**Kutipan untuk Dibaca**
^^^^
JAKARTA, KOMPAS.TV - Aksi unjuk rasa terjadi tak hanya di Jakarta, namun meluas di banyak wilayah di Indonesia. Aktivis 1998, Savic Ali mengatakan penyelidikan harus melibatkan tim independen.
Penegak hukum bukan hanya menciptakan keamanan, ketertiban, tetapi menjamin agar kemanusiaan aman. Tetapi yang terjadi justru pelanggaran muncul dari aparat penegak hukum.
Publik sangat marah, karena tindakan represi dari aparat bukan pertama kali terjadi.
"Dalam beberapa tahun kita mengenal peristiwa kekerasan yang dilakukan kepolisian. Ketika ada bentrokan di lapangan, siapapun bisa jadi korban. Ketika situasinya sudah seperti itu nyaris ada org yang tidak bersalah jadi korban," katanya.
Rektor UII, Fathul Wahid menyebut tidak menutup kemungkinan ada penumpang gelap dalam peristiwa ini. Ada kekhawatiran suara-suara murni yang mewakili keresahan publik ditunggangi oleh kelompok ini. Belum diketahui mengapa kelompok ini anarkis.
Pemikir Kebinekaan, Sukidi melihat ada kemarahan publik yang diartikulasikan rakyat kepada pemerintah yang dianggap gagal merawat dan harapan.
^^^^
**Data yang Diberikan**
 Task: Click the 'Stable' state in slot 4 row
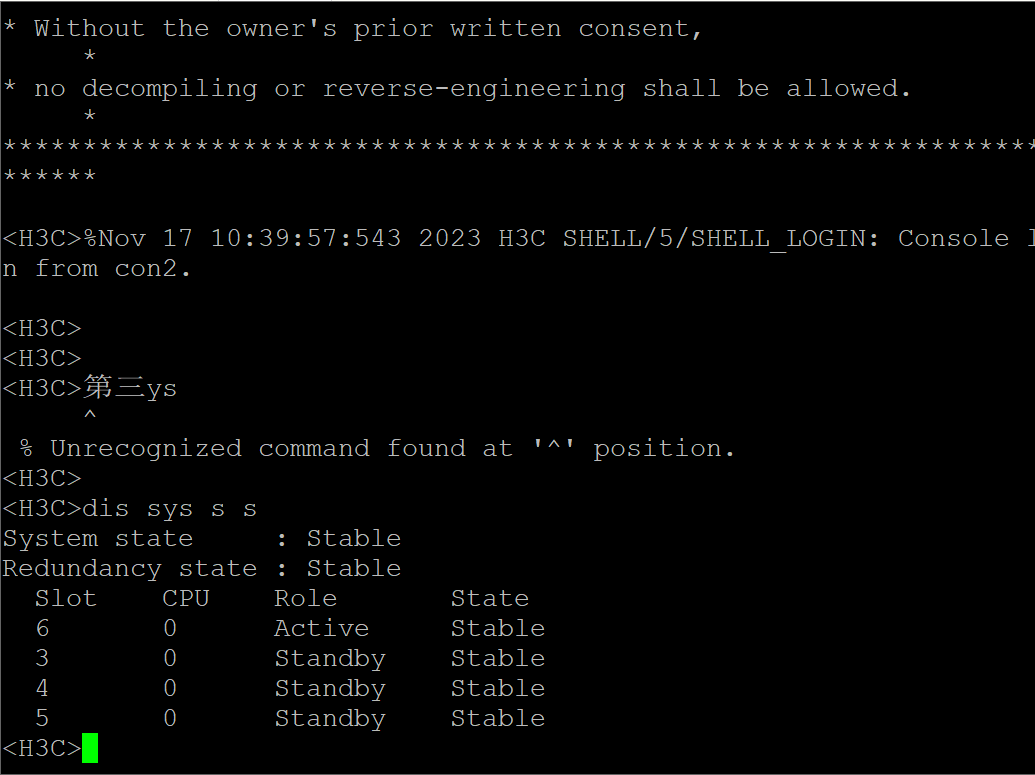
^^^^
**Ketentuan Latihan**
[1] Menurut berita unjuk rasa, pihak apa yang harus dilibatkan dalam penyelidikan menurut Savic Ali?
[2] Tuliskan ulang kata demi kata bagian berita unjuk rasa pada rentang dari "Publik sangat marah, karena" sampai dengan "kelompok ini anarkis.".
[3] Sambunglah berita unjuk rasa dari kalimat terakhir yang tercantum.
Data di atas tidak diperlukan untuk mengerjakan tugas.

**Hasil Per Tugas**
[1] Tim independen.

[2]
Publik sangat marah, karena tindakan represi dari aparat bukan pertama kali terjadi.
"Dalam beberapa tahun kita mengenal peristiwa kekerasan yang dilakukan kepolisian. Ketika ada bentrokan di lapangan, siapapun bisa jadi korban. Ketika situasinya sudah seperti itu nyaris ada org yang tidak bersalah jadi korban," katanya.
Rektor UII, Fathul Wahid menyebut tidak menutup kemungkinan ada penumpang gelap dalam peristiwa ini. Ada kekhawatiran suara-suara murni yang mewakili keresahan publik ditunggangi oleh kelompok ini. Belum diketahui mengapa kelompok ini anarkis.

[3]
Kebijakan ekonomi, politik, gagal menyejahteraan rakyat. Ada ketidakamanan ekonomi rakyat terkait lapangan kerja, pendapatan turun, dan masalah PHK yang masif.
Ada pula sikap elite yang tidak mencerminkan empati terhadap penderitaan rakyat. Negara begitu represif thd demonstran, alih-alih mendengarkan aspirasi dan kritik, tidak humanis terhadap demonstran. Serta kritik untuk aparat.
"Hukum tidak lagi dipakai untuk menegakkan keadilan, tapi senjata politik untuk merawat ketidakadilan. Ada perasaan ketidakadilan begitu luas, dan itu rentan membuat kemarahan publik. Akumulasi kemarahan publik. Ini warning besar bagi pemerintah," katanya.
Bagaimana pendapatmu?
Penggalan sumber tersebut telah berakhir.